For some time before Defendant and Stief were married and while they were dating, Stief
worked as a long-term substitute teacher. Shortly after Defendant and Stief’s divorce in
September 2015, Stief alleges that she began to receive disturbing and harassing emails from a
sender under the name ‘Mike L,’ who identified himself as one of her students. Those emails
included attachments with obscene sexual photographs of Stief. Stief alleges that she was not
aware of and did not consent to those photographs. Stief further alleges that a short time later,
‘Mike L’ sent a message stating that he had uploaded videos to YouTube of Stief engaging in
sexual acts. Stief alleges that in subsequent emails ‘Mike L’ accused her of having sex with a
student. Another email under the name ‘JK’ threatened Stief with a sex video with one of the
students unless she sent photographs of herself. Stief reported these incidents to law
enforcement and as a result of the investigation, a warrant was issued for Defendant. Stief
alleges that Defendant admitted to being responsible for the emails and posting the videos
online. Stief also alleges that Defendant admitted to doing so with the purpose of harassing,
humiliating, scaring and threatening her. Stief has claimed Invasion of Privacy, False Light,
Public Disclosure of Private Acts, Intentional Infliction of Emotional Distress, Defamation Per
Se and Punitive Damages.
Plaintiff is an insurer that issued a Homeowner’s Policy of Insurance (“Insurance
Contract”) to Defendants Stief and Anderson for the period June 11, 2015 to June 11, 2016. As
part of the action in the underlying suit, Defendant Anderson tendered the state Complaint to
Liberty so that Liberty would defend him and, if necessary, indemnify him in connection with
the action filed by Stief. Plaintiff retained counsel for Defendant and issued a reservation of
rights letter dated May 13, 2016. On July 12, 2016, Plaintiff issued a revised reservation of
rights letter. Plaintiff alleges that Defendant’s conduct is outside the scope of the Insurance
Contract, that Plaintiff has no duty to defend or indemnify Defendant and that Plaintiff is entitled
declaratory relief as a result.
II. LAW AND ANALYSIS
A. Standard of Review
After the pleadings are closed, but within such time as not to delay the trial, any party
may move for judgment on the pleadings. Fed.R.Civ.P. 12(c). In this jurisdiction, “[t]he
standard of review for a judgment on the pleadings is the same as that for a motion to dismiss
under Federal Rule of Civil Procedure 12(b)(6) . . . We ‘construe the complaint in the light most
favorable to the plaintiff, accept all of the complaint’s factual allegations as true, and determine
whether the plaintiff undoubtedly can prove no set of facts in support of the claims that would
entitle relief.’” Roger Miller Music, Inc. v. Sony/ATV Publishing, LLC, 477 F.3d 383, 389 (6th
Cir.2007) (citations omitted). The court’s decision “rests primarily upon the allegations of the
complaint;” however, “exhibits attached to the complaint also may be taken into account.”
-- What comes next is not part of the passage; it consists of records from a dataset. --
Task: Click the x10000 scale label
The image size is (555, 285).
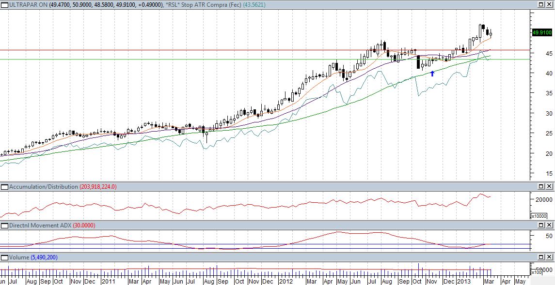Action: (539, 216)
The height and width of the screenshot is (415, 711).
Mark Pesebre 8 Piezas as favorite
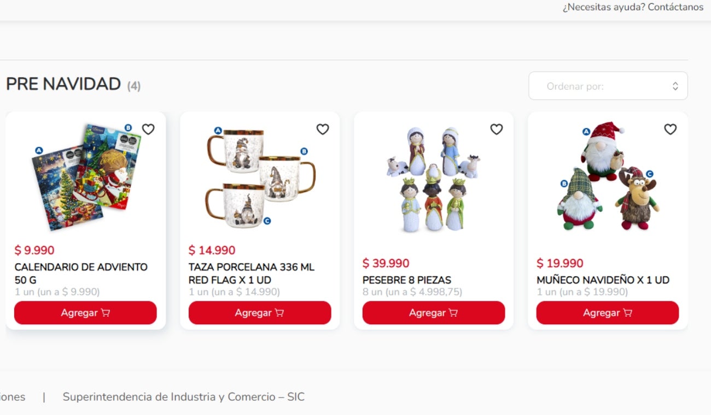click(x=496, y=129)
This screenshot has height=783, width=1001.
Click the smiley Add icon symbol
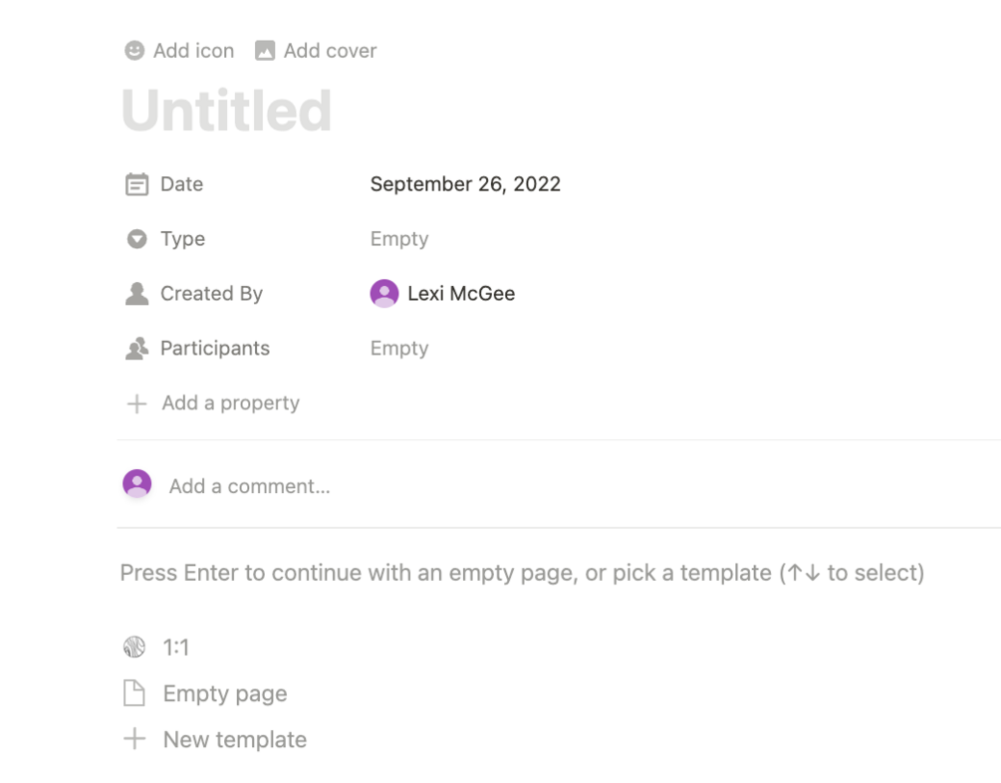[x=134, y=51]
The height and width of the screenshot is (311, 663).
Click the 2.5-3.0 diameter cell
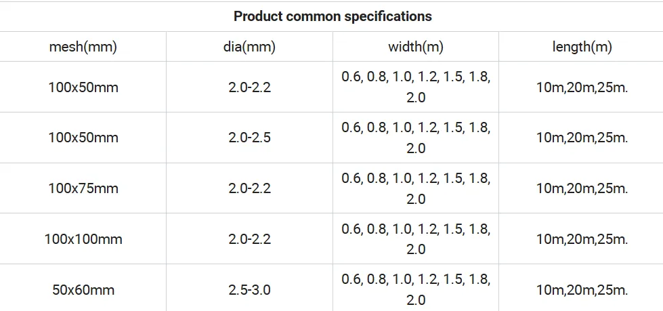point(249,289)
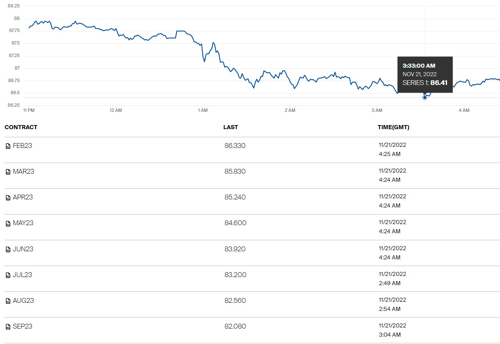
Task: Open the MAR23 contract link
Action: [x=24, y=171]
Barany-Snyder v Weiner, 539 F.3d 327, 332 (6th Cir.2008) (citation omitted) (brackets in the
original). Lastly, a Rule 12(c) motion “is granted when no material issue of fact exists and the
party making the motion is entitled to judgment as a matter of law.” Paskvan v. City of
Cleveland Civil Serv. Comm’n, 946 F.2d 1233, 1235 (6th Cir.1991).
In deciding a motion to dismiss under Fed.R.Civ.P. 12(b)(6), the court must accept as
true all of the factual allegations contained in the complaint. Erickson v. Pardus, 551 U.S. 89,
93-94 (2007). The court need not, however, accept conclusions of law as true:
Under Federal Rule of Civil Procedure 8(a)(2), a pleading must contain a
“short and plain statement of the claim showing that the pleader is entitled to
relief.” As the Court held in [Bell Atlantic v.] Twombly, 550 U.S. 544, 127 S. Ct.
1955 [(2007)], the pleading standard Rule 8 announces does not require “detailed
factual allegations,” but it demands more than an unadorned,
the-Defendant-unlawfully-harmed-me accusation. Id. at 555. A pleading that
offers “labels and conclusions” or “a formulaic recitation of the elements of a
cause of action will not do.” Id. at 555. Nor does a complaint suffice if it tenders
“naked assertion[s]” devoid of “further factual enhancement.” Id. at 557.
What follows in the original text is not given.